*** Begin section ***
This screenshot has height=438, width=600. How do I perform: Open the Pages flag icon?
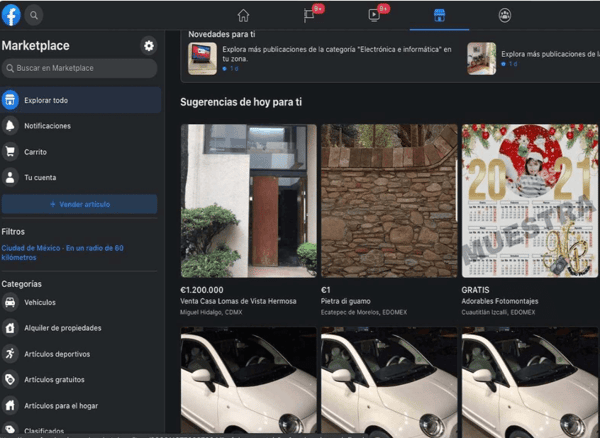(x=308, y=15)
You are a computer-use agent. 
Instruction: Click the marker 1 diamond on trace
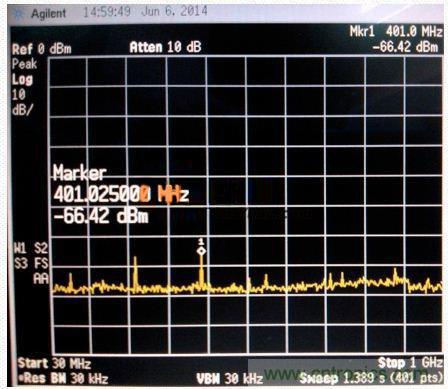point(201,251)
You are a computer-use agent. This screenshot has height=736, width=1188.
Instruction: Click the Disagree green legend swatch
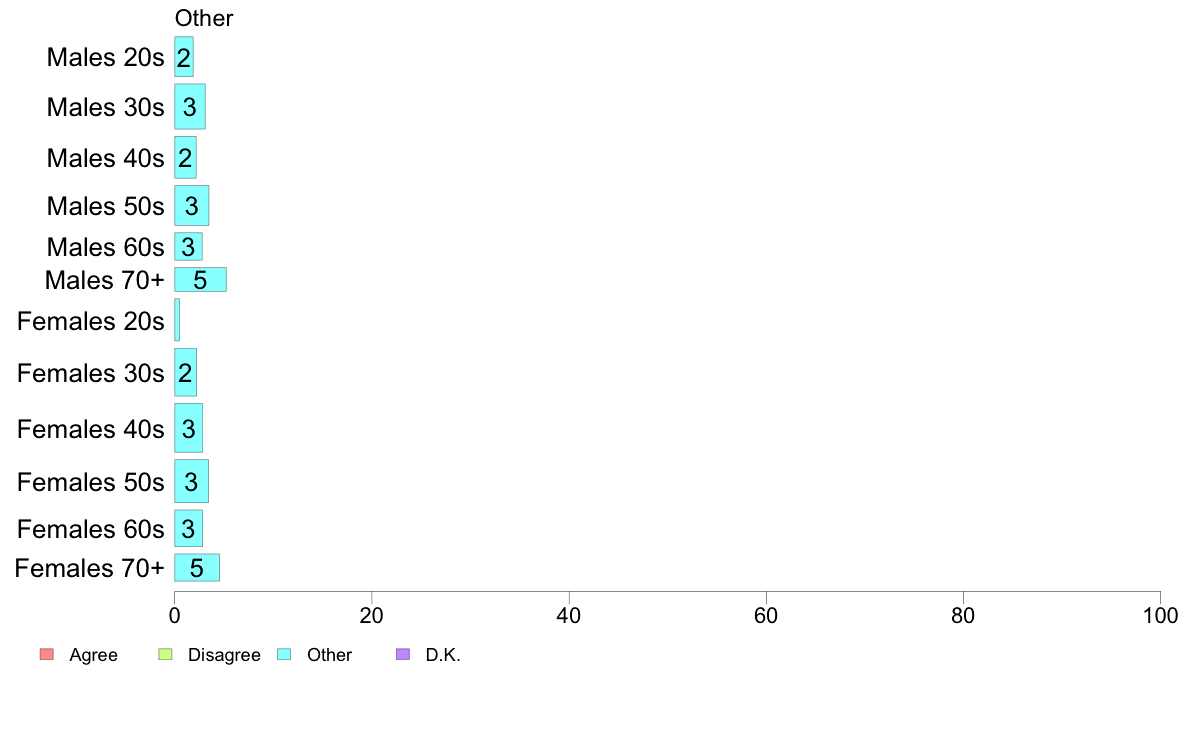pyautogui.click(x=165, y=654)
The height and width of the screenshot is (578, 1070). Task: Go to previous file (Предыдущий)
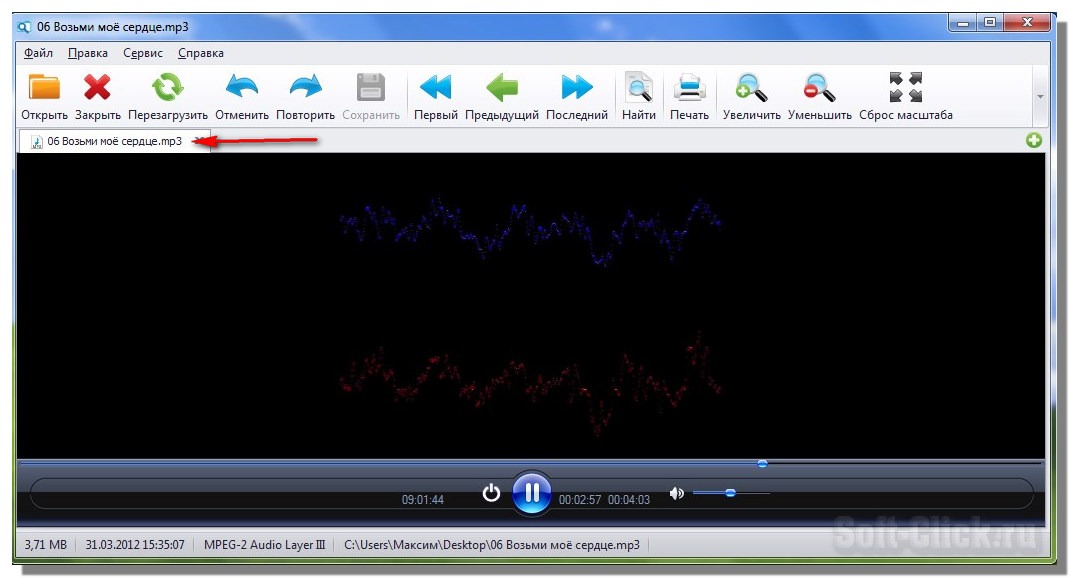[502, 89]
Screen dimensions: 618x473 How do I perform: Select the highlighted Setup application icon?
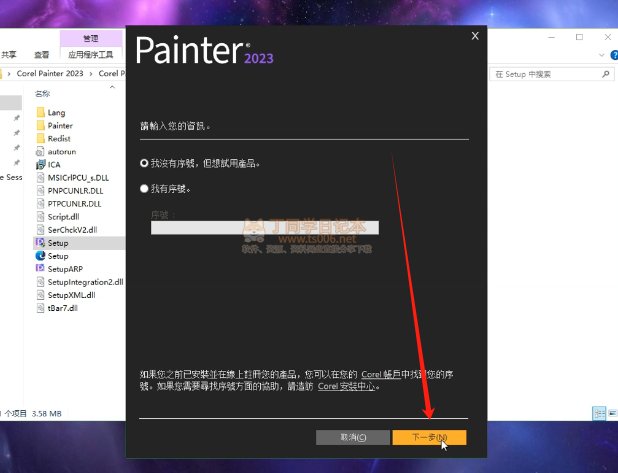tap(41, 243)
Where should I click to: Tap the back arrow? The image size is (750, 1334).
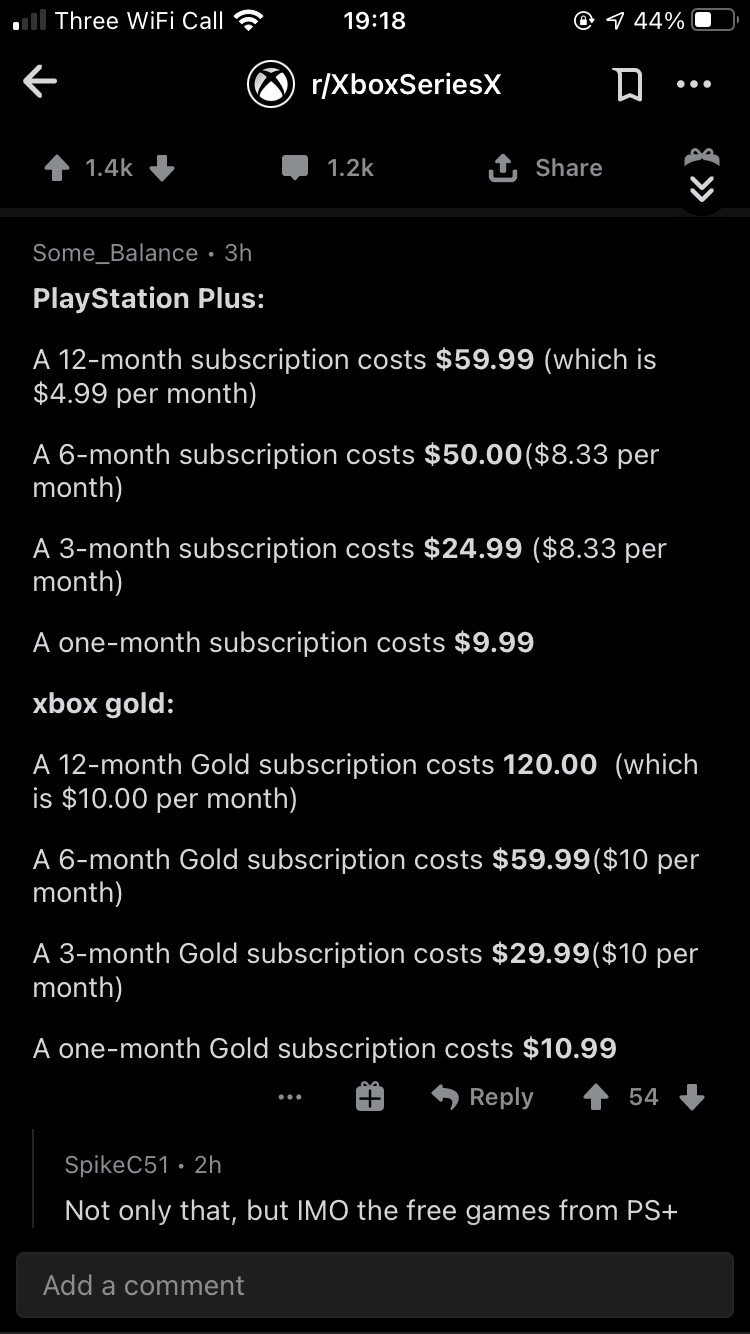click(x=40, y=83)
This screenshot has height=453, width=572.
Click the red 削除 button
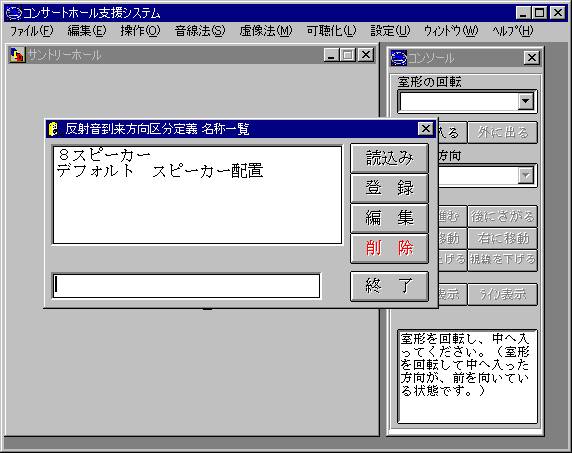coord(389,248)
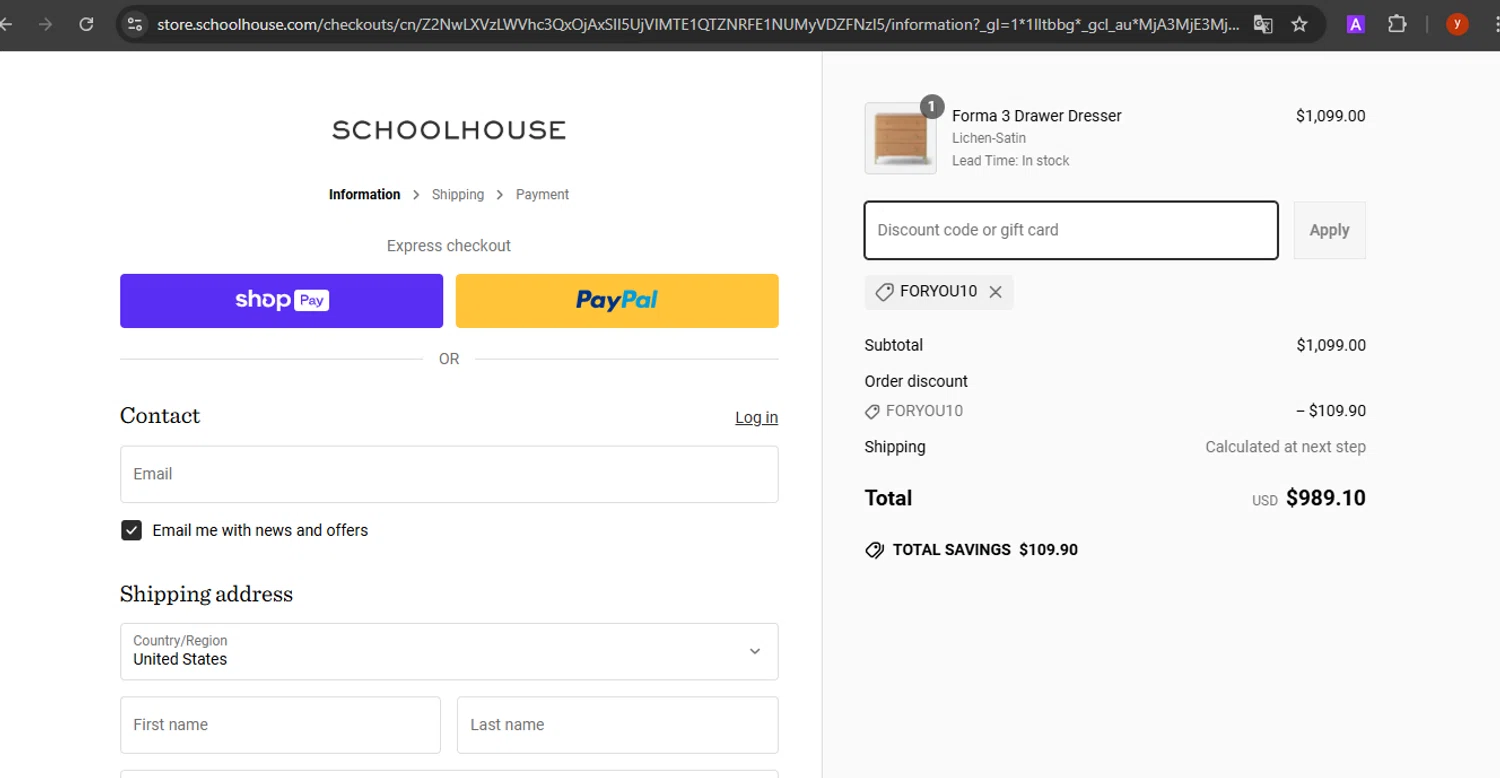Expand the Country/Region dropdown
1500x778 pixels.
449,651
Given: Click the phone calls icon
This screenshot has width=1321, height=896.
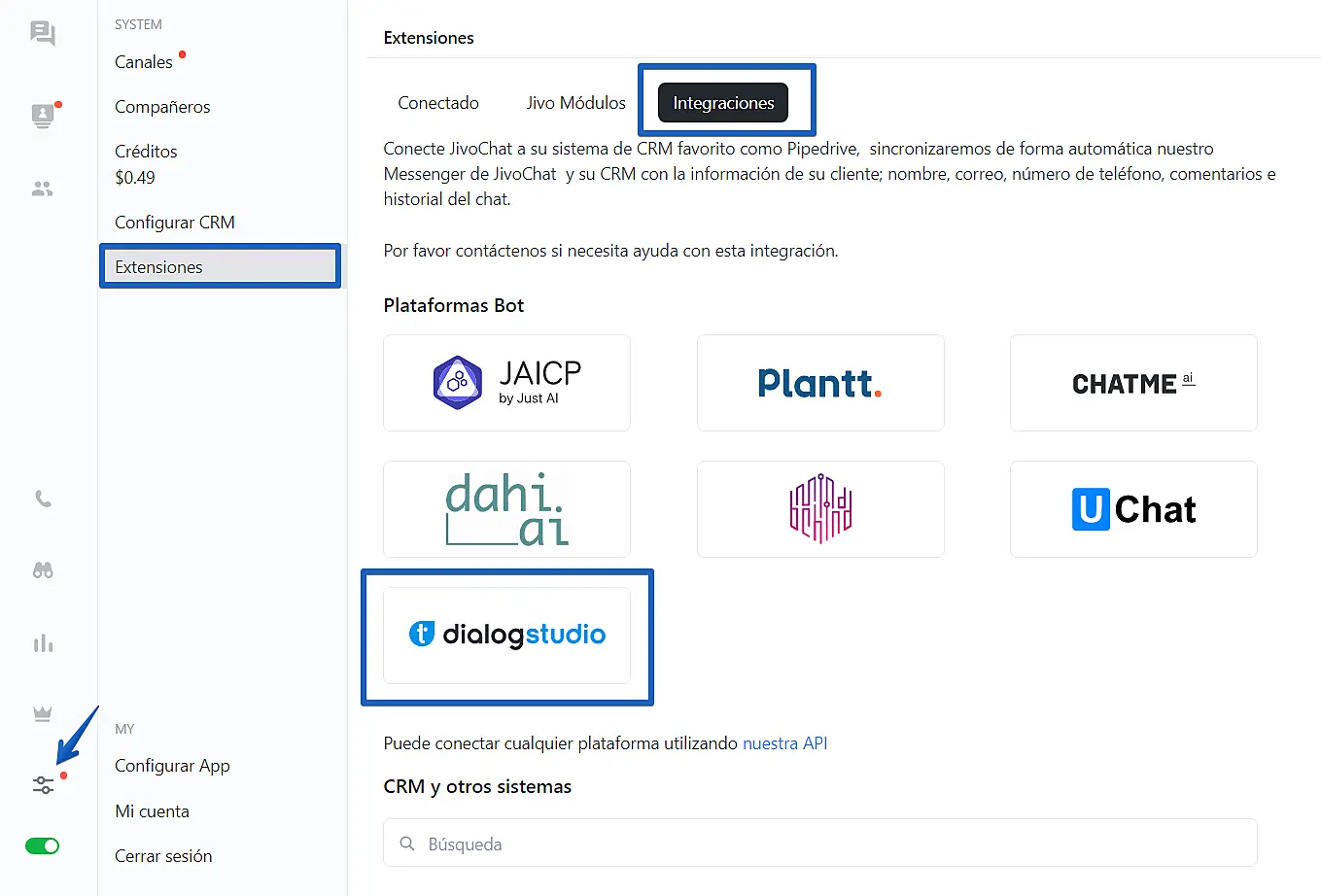Looking at the screenshot, I should pos(43,500).
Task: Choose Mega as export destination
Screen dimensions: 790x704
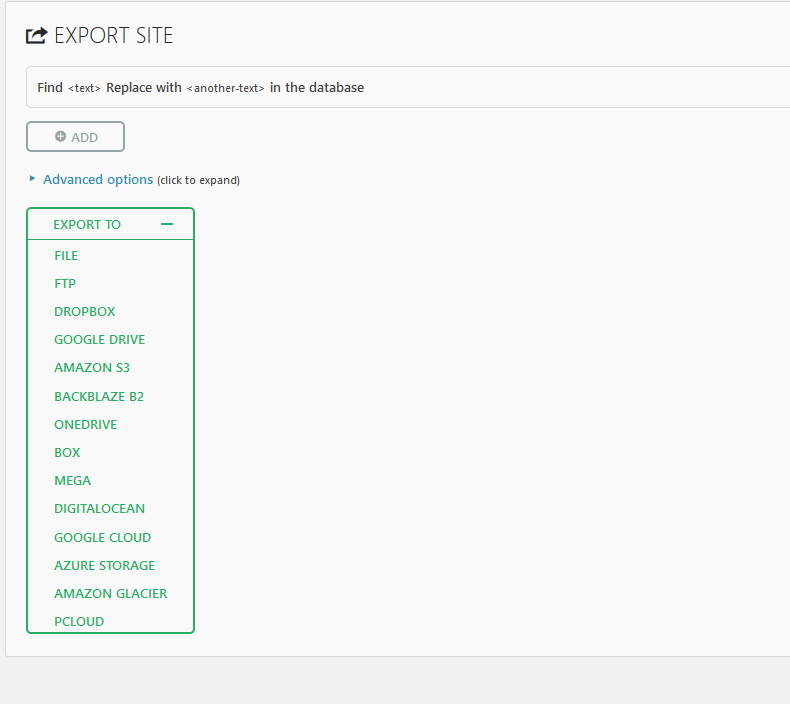Action: (x=72, y=481)
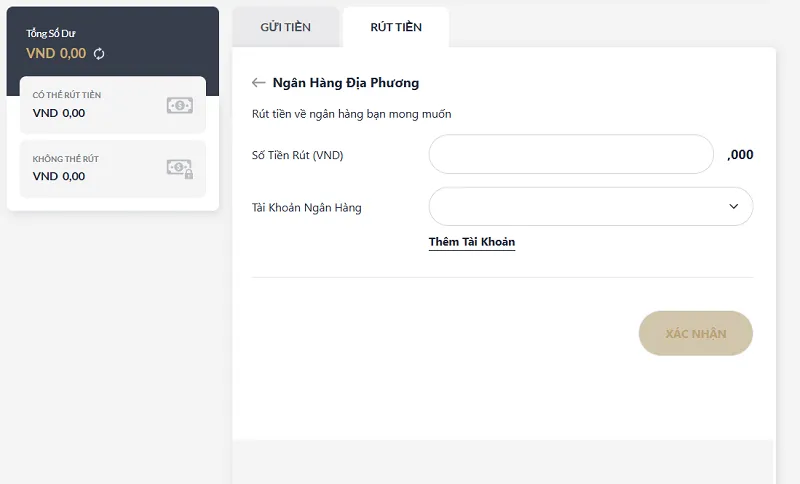Click the Rút tiền về ngân hàng description text
Screen dimensions: 800x484
[352, 114]
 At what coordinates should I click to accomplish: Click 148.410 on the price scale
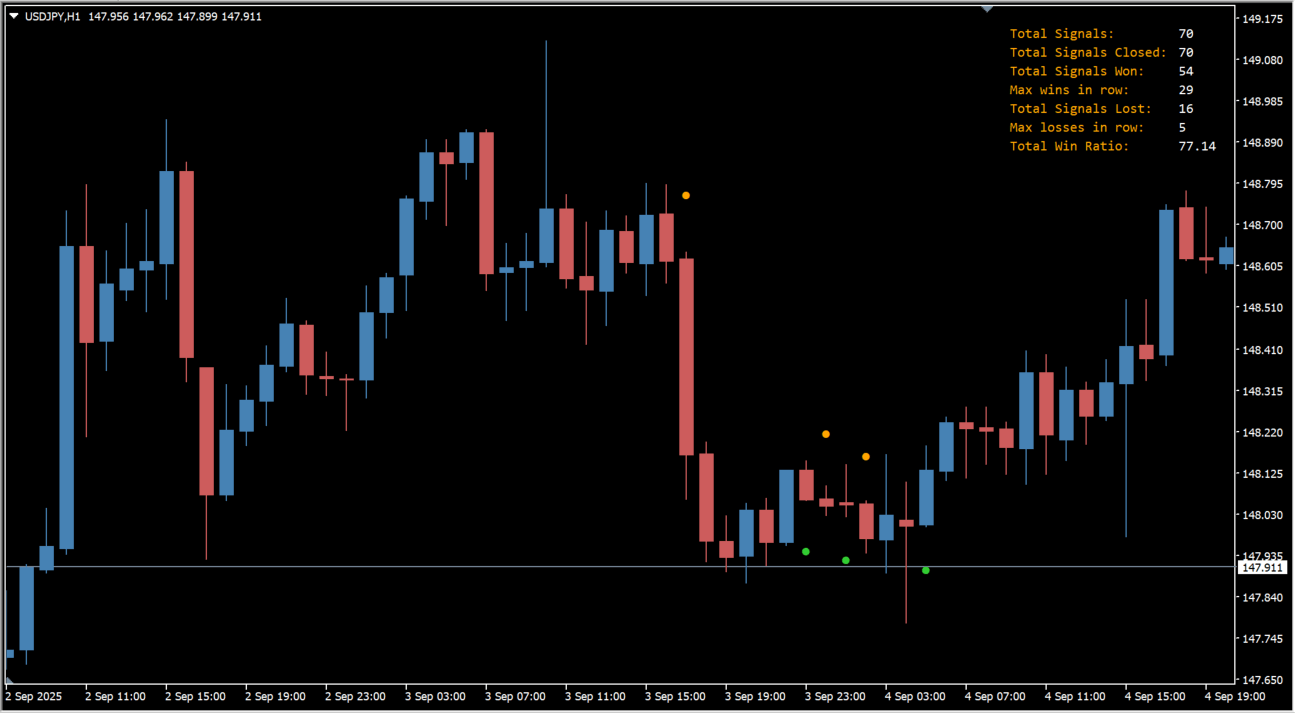1262,350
*** End section ***
** YOUR OBJECTIVE **
Every entry above should be written out again verbatim, with no pictures included.

** WRITTEN RESPONSE **
This screenshot has height=438, width=600. How do I perform: Open the Pages flag icon?
(x=308, y=15)
You are a computer-use agent. 
Instruction: Click the marker 1 diamond on trace
point(201,251)
You are a computer-use agent. This screenshot has height=736, width=1188.
Instruction: Click the Disagree green legend swatch
pyautogui.click(x=165, y=654)
The height and width of the screenshot is (578, 1070). Task: Go to previous file (Предыдущий)
[502, 89]
Screen dimensions: 618x473 How do I perform: Select the highlighted Setup application icon?
tap(41, 243)
Where should I click to: Tap the back arrow? The image size is (750, 1334).
click(x=40, y=83)
This screenshot has height=453, width=572.
Click the red 削除 button
coord(389,248)
Expand the Country/Region dropdown
1500x778 pixels.
449,651
Given: Click the phone calls icon
This screenshot has width=1321, height=896.
Looking at the screenshot, I should pos(43,500).
Task: Choose Mega as export destination
Screen dimensions: 790x704
Action: (x=72, y=481)
Click the Rút tiền về ngân hàng description text
Screen dimensions: 800x484
[352, 114]
 At what coordinates should I click to accomplish: Click 148.410 on the price scale
1262,350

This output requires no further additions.